NZ-born senator will be missed
Scott Ludlam’s resignation has created a big knowledge gap in Australian politics, says Bridie Jabour.
Brought to politics by his passionate opposition to nuclear power and weapons, Scott Ludlam became the millenial-ish voice in Australia’s parliament, despite being well into his 40s.
After narrowly avoiding losing his seat in 2013 (instead facing a byelection), he was brought down by his own administrative failure – not checking that he had in fact renounced his New Zealand citizenship.
Ludlam spent his nine years in parliament following the model of ‘‘activist legislator’’. He won his seat in 2008, and roared into the broader public consciousness in 2014 with a withering invitation for then prime minister Tony Abbott to visit the state he was representing.
His speech, to a mostly empty Senate chamber during the last sitting before the byelection, racked up almost one million views on YouTube alone – an impressive feat for a senator of whom former Greens leader Christine Milne reportedly once asked: ‘‘Does this guy ever say anything?’’

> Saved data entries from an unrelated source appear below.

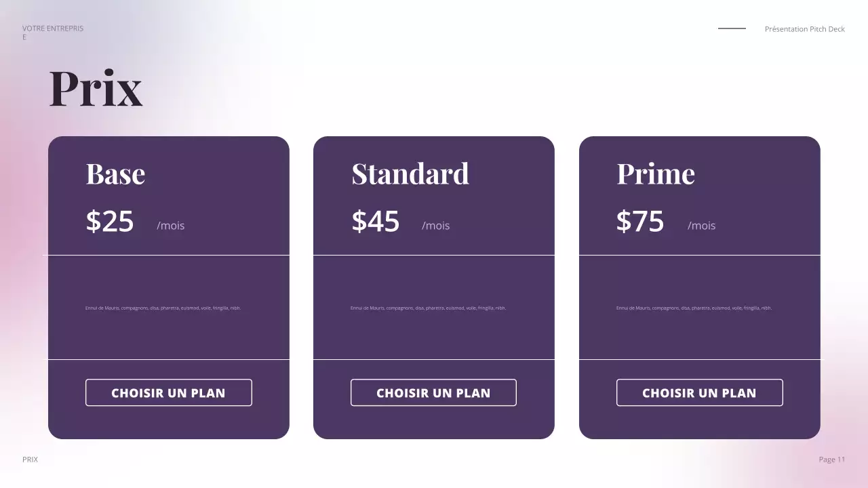Select the $25 price text
The width and height of the screenshot is (868, 488).
click(110, 222)
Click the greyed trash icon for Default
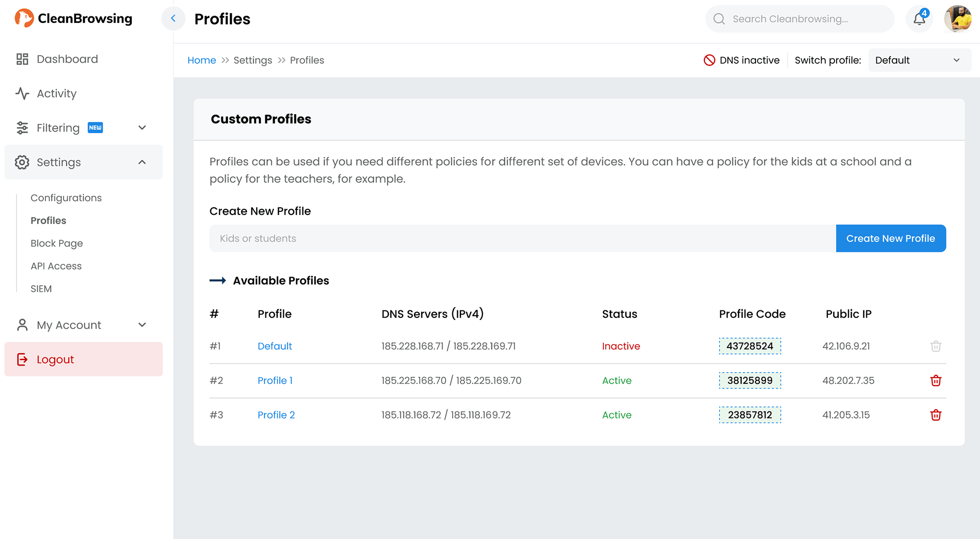The image size is (980, 539). pyautogui.click(x=935, y=346)
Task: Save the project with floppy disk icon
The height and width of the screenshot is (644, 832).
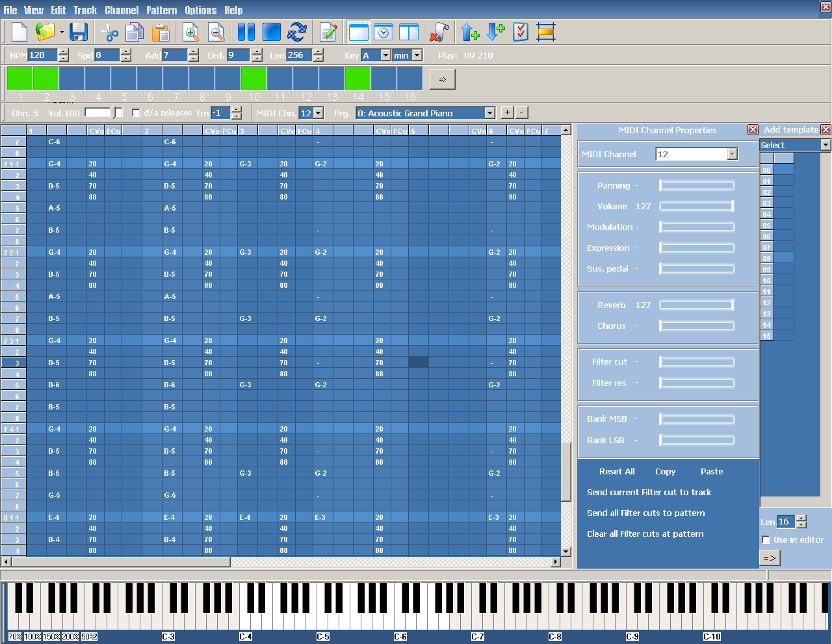Action: pyautogui.click(x=79, y=32)
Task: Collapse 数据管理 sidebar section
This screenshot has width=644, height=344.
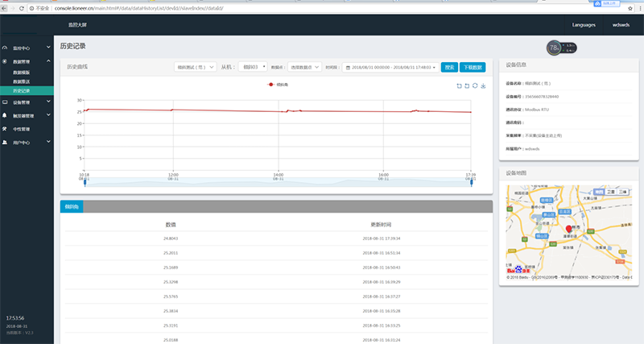Action: pos(27,61)
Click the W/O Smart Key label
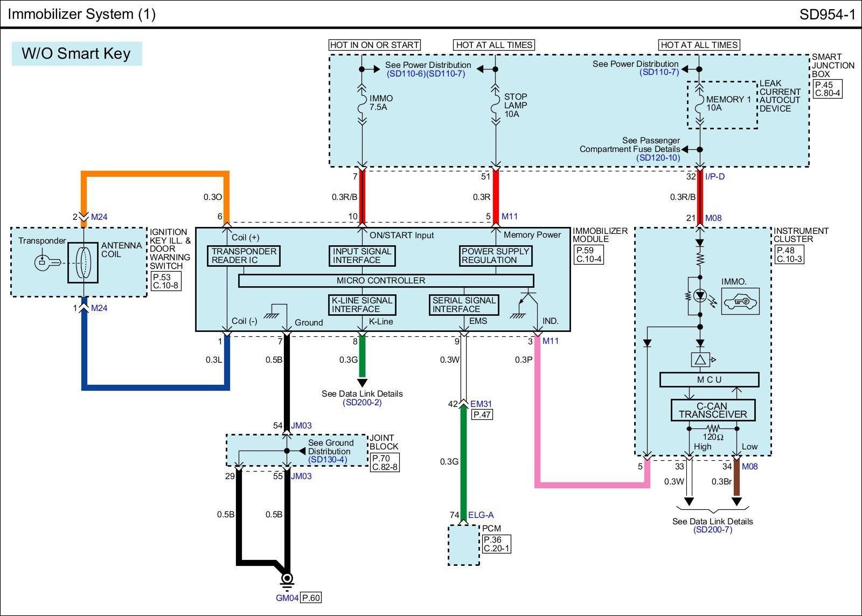Image resolution: width=862 pixels, height=616 pixels. click(77, 54)

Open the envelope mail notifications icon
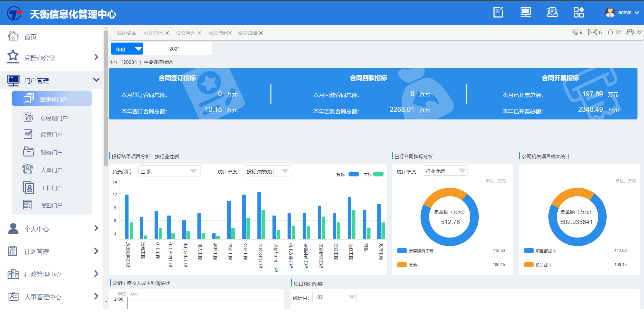pyautogui.click(x=592, y=32)
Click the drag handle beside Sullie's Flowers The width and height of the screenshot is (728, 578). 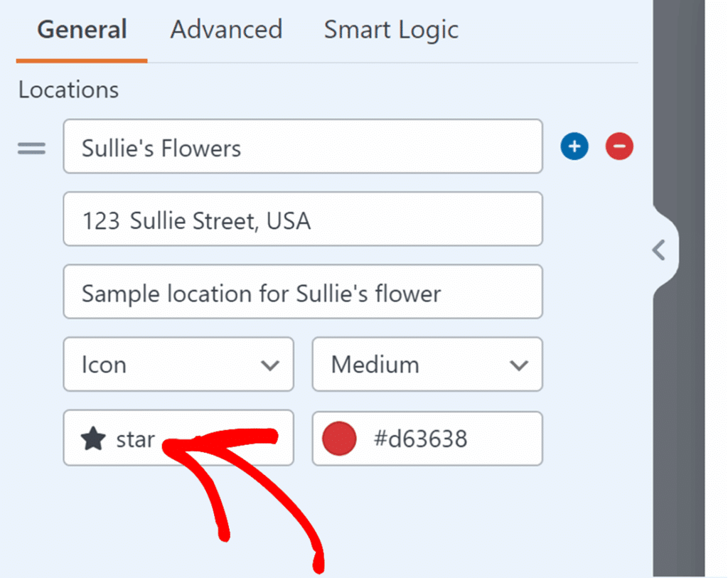pyautogui.click(x=31, y=147)
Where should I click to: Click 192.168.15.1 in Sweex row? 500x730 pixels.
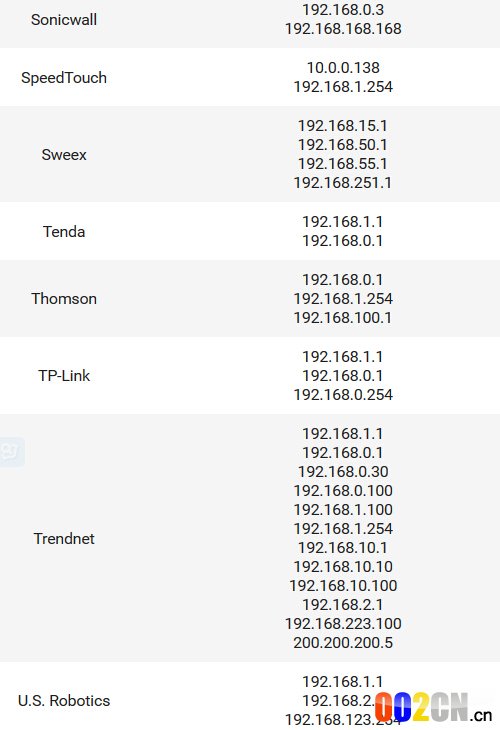(343, 126)
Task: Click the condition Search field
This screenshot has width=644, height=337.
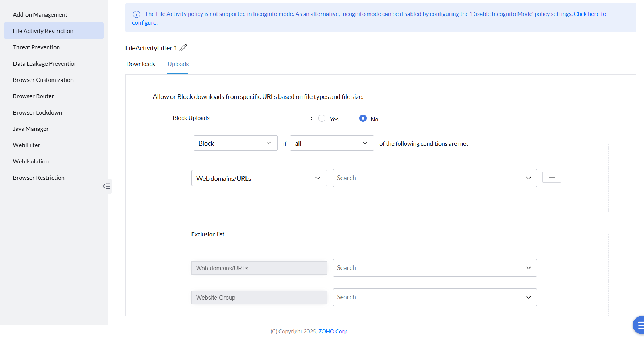Action: click(428, 178)
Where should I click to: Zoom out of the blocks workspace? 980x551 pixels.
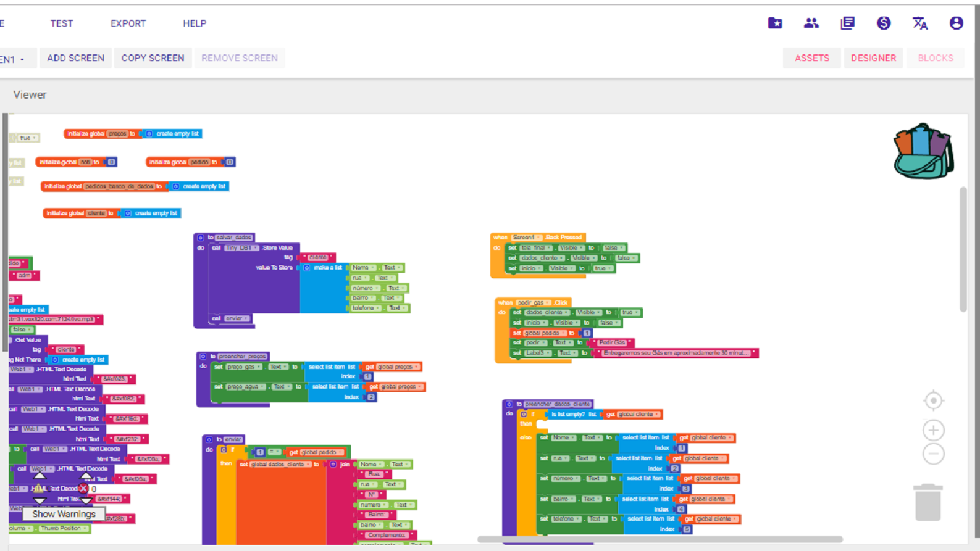point(933,454)
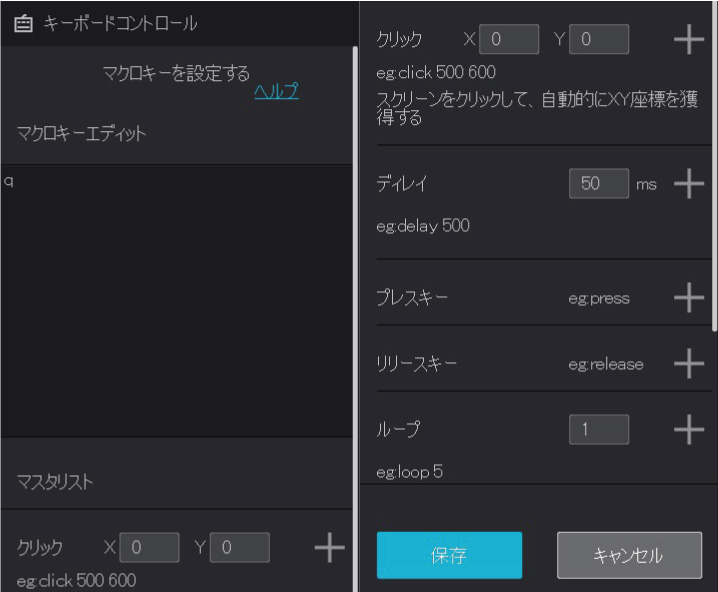Click the eg:release key input area
Screen dimensions: 718x592
605,364
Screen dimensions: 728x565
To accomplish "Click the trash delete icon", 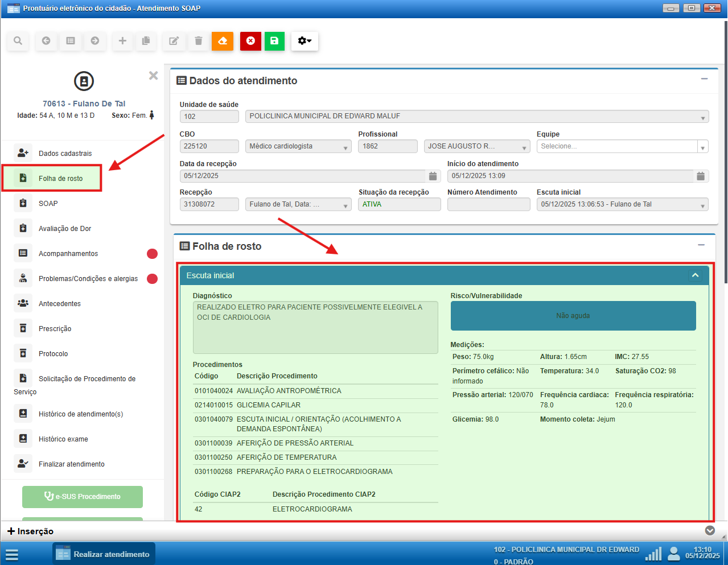I will 198,41.
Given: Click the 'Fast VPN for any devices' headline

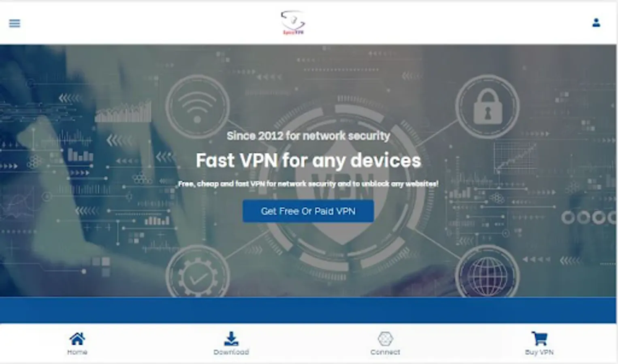Looking at the screenshot, I should 309,161.
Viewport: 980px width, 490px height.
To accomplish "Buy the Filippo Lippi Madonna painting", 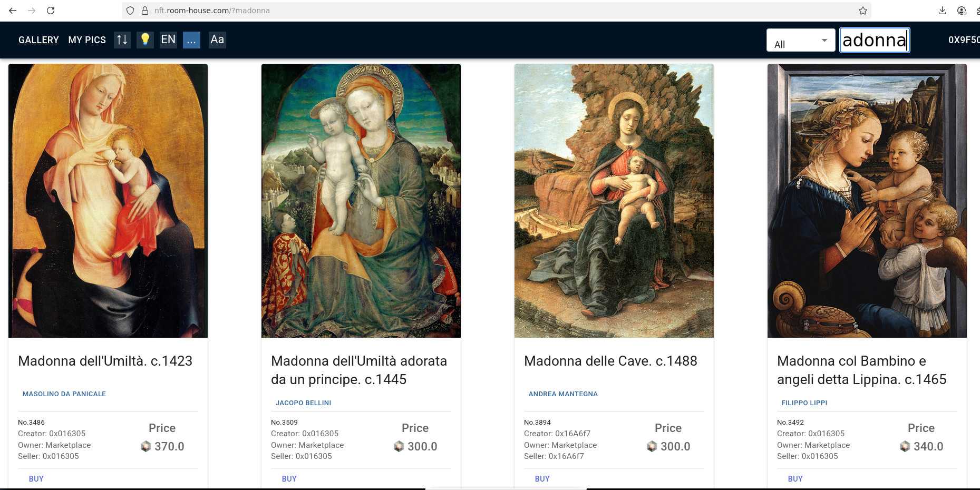I will (x=795, y=478).
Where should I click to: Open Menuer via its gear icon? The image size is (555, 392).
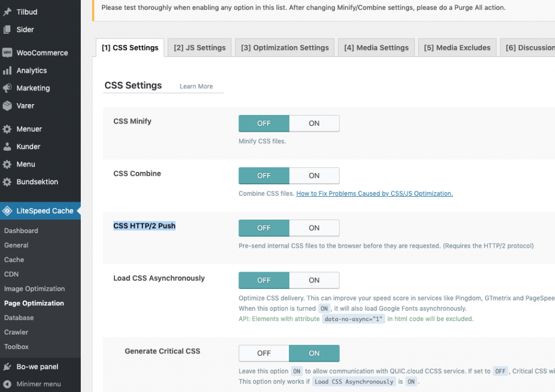pyautogui.click(x=7, y=129)
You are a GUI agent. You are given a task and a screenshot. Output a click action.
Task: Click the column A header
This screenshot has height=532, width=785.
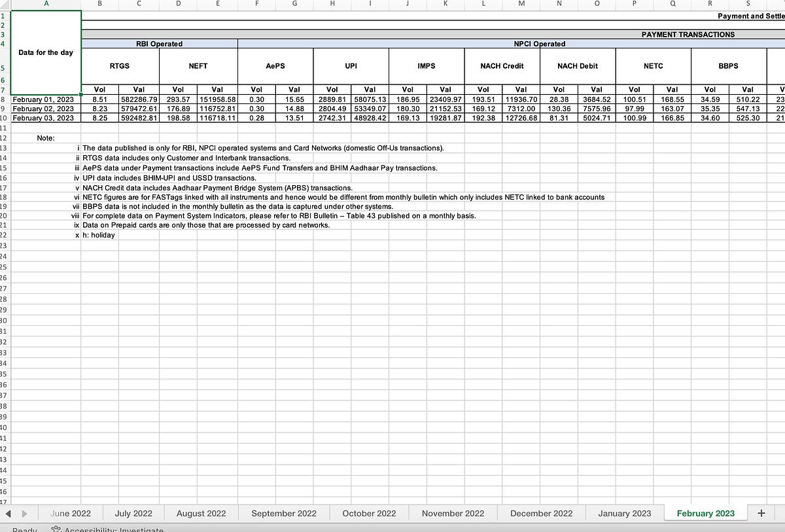click(x=46, y=4)
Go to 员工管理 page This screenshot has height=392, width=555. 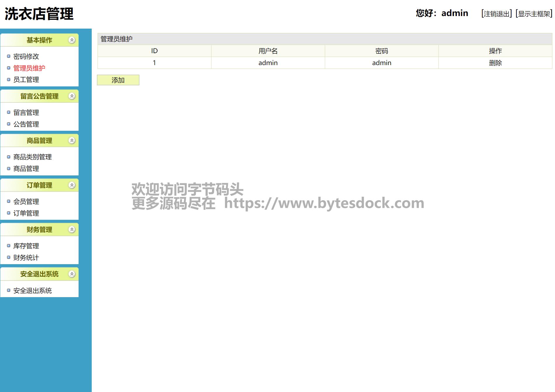click(26, 80)
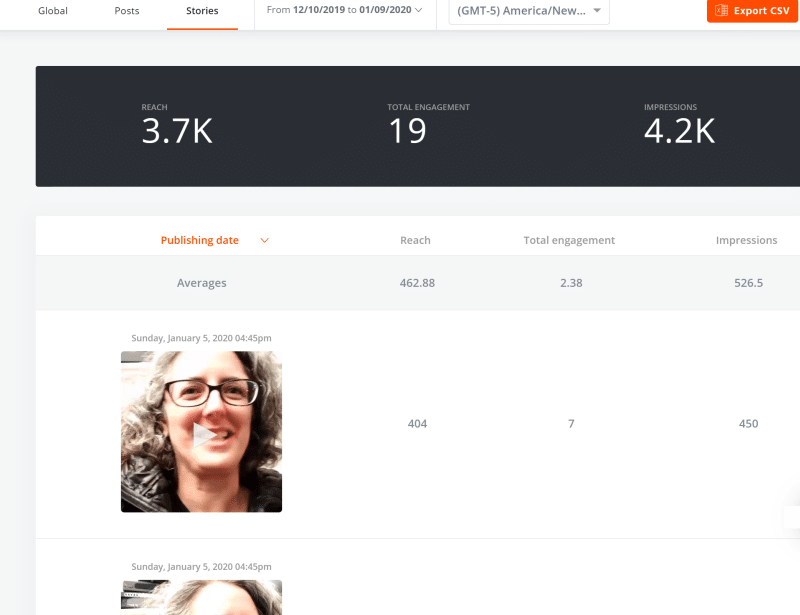The image size is (800, 615).
Task: Open the GMT-5 timezone dropdown
Action: 528,11
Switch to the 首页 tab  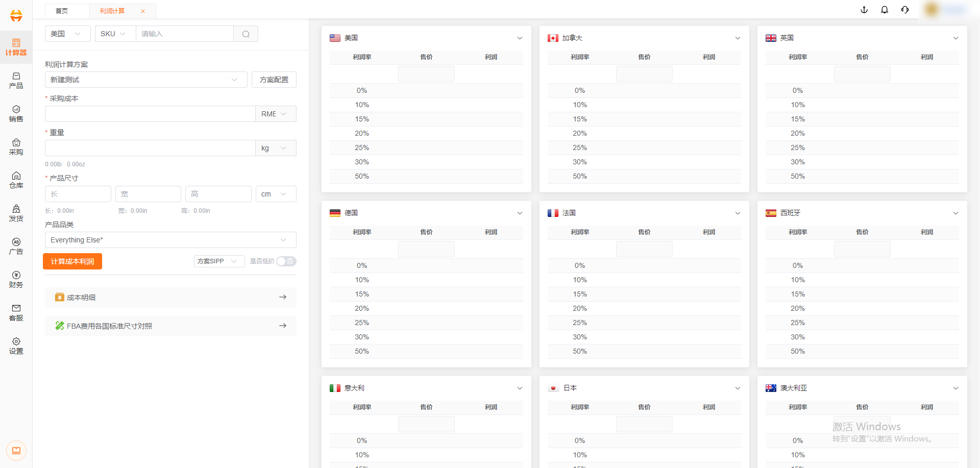click(62, 11)
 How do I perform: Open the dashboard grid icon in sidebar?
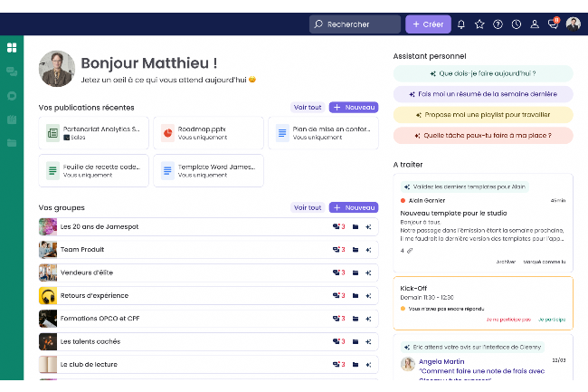12,47

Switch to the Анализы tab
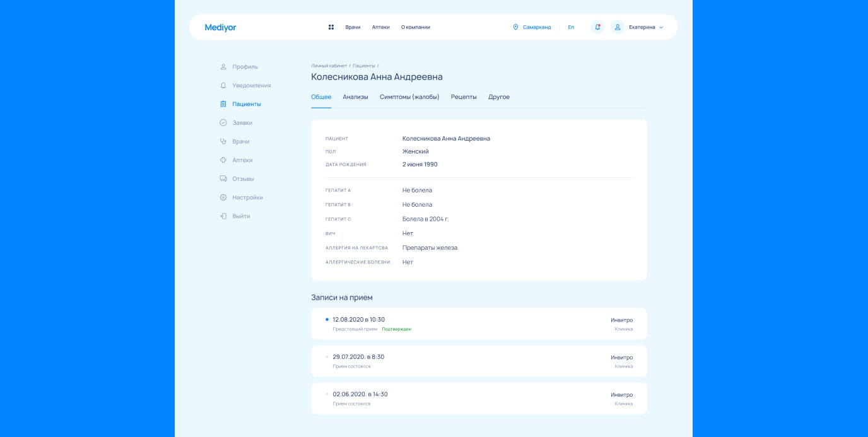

Born in 1970, Ludlam was raised by hippy-adjacent parents, travelling across Asia and Europe, and going to school in apartheid South Africa, before settling in Western Australia and becoming a citizen a few years later, when he was a teenager.
He was a quintessential nerd – Ludlam once said he had ‘‘a lot of lost Dungeons and Dragons years’’ instead of lost party years.
If he is not the only Australian politician to properly understand metadata, cybersecurity and the internet, he is certainly the one who understands it best. He has fought, at times unsuccessfully, against the slow erosion of civil liberties through data retention laws, and campaigned on the importance of net neutrality.
Ludlam thanked Abbott for sending him the ‘‘geeks and coders, network engineers and gamers who would never have voted Green in a million years, without the blundering and technologically illiterate assistance of your leadership team’’.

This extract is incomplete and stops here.